In many ways, AOL and its competitors were precursors to the subscription economy now embraced by everyone from Apple to Medium, the website you’re now reading. Sharad Mohan, CEO of the fitness software startup Trainerize, has spent most of his career working in the tech sector. He says that while companies like AOL have a legal right to continue charging customers signed up for their services, it’s nonetheless unethical. “What they’re doing right now is kind of keeping it as a cash cow,” says Mohan.“There’s really no cost for them to keep that part of the business up and running. But we’re subscribing to so many things that cost between $5 and $50 a month. Even myself, I don’t check every single transaction every single month. The onus is on companies to take some responsibility for being transparent.”
AOL’s current owner, Verizon Media, did not respond to OneZero’s requests for comment.
Yet there are those who have actively chosen to continue paying for their old legacy email accounts — however baffling it may be to the rest of the world. Sean Chandler was a middle schooler when he set up his family’s AOL account in the mid-90s. More than two decades later, he discovered that his mom, Jane, was still paying $7 per month for AOL email — and not because she is clueless about technology. “She’s aware she’s been paying for it for 20 years while not really using it. She’s aware that her children are kind of confused by this,” he says. “I just don’t know why she’s still using it.”
For her part, Jane Chandler says she uses her work email for personal correspondence and the AOL email as a junk account. “It’s pure laziness,” she says. “I’d be smart to get a free account. One of these days I will get my act together and probably move over, but I haven’t yet.”
Nick Garrison, a 37-year-old working in public relations for a tech company, pays for ad-free Yahoo email. “At some point I started paying $20 per year so that my sent mail would not have ads tacked at the bottom,” he said. “I continue to pay this ridiculous fee nearly 20 years later because I do not want to get rid of my Yahoo account… Many of my friends and contacts continue to email my Yahoo address and I feel oddly attached to it.” Contacts aren’t the only reason people hold on to old email addresses — keeping the archive of old emails is also a factor.

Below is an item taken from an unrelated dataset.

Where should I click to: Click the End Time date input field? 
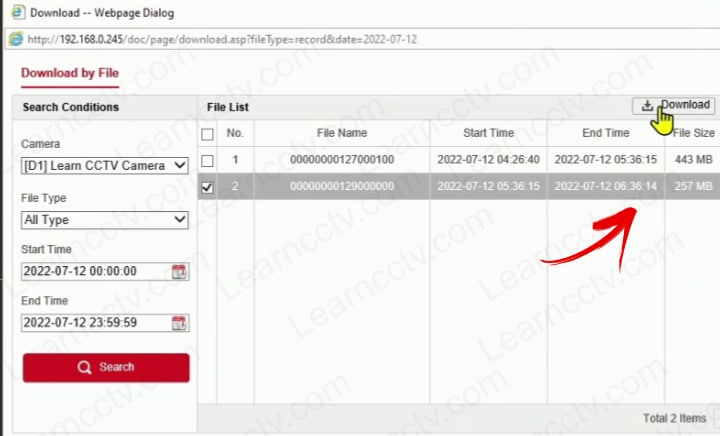pyautogui.click(x=94, y=322)
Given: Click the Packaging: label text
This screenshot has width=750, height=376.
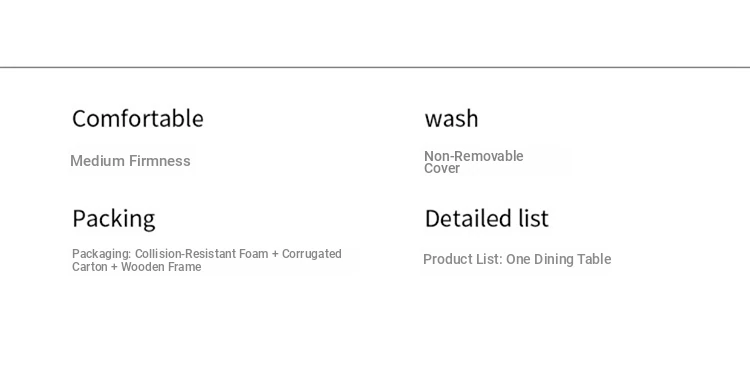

Security is also a motivation for some; paid-for email services like ProtonMail, Hushmail, Tutanota, and Mailfence all offer encryption. Growth consultant Stafford Palmier left Gmail after learning that Google scanned users’ emails to provide targeted advertising and gave third parties access to messages. “This made me and many others gravely concerned, and so we were willing to give up personalization and integration for privacy and security,” she says.
There are even some diehard fans of AOL. Administrative assistant Anna Johnson chooses to pay for AOL’s desktop email service because she prefers it to alternatives like Gmail, which she has a particular antipathy toward. “I’m a proud (barely) millennial AOL user who only slightly less proudly pays for it,” says Johnson, who created her screen name in 1999 when she was 17. “I’ve always been pretty particular in my tastes, and this is one I feel super strongly about. I love, love, love the AOL desktop program.” She does, however, let other people assume she’s using the free version. “It’s hard to try to explain,” she concedes.
Mike Rubin, a retired attorney who has worked at Apple and a semiconductor company, wants to challenge the trope of AOL users as technology fumblers. “I continue to use AOL in part because it reminds me that I was an early Internet user,” he says. “I joined AOL in the late ’80s.”
Rubin insists that AOL has been reliable over the years and works just as well as Gmail. “The only real downside of having an AOL address now is the snickering from millennials who routinely assume that Grandpa is too dumb to use Gmail,” says Rubin, who uses AOL’s free version. “I love telling the younger folks that I was running CP/M OS and applications on modified Atari computers when I first got my AOL address, at a time when they were still crapping their diapers.”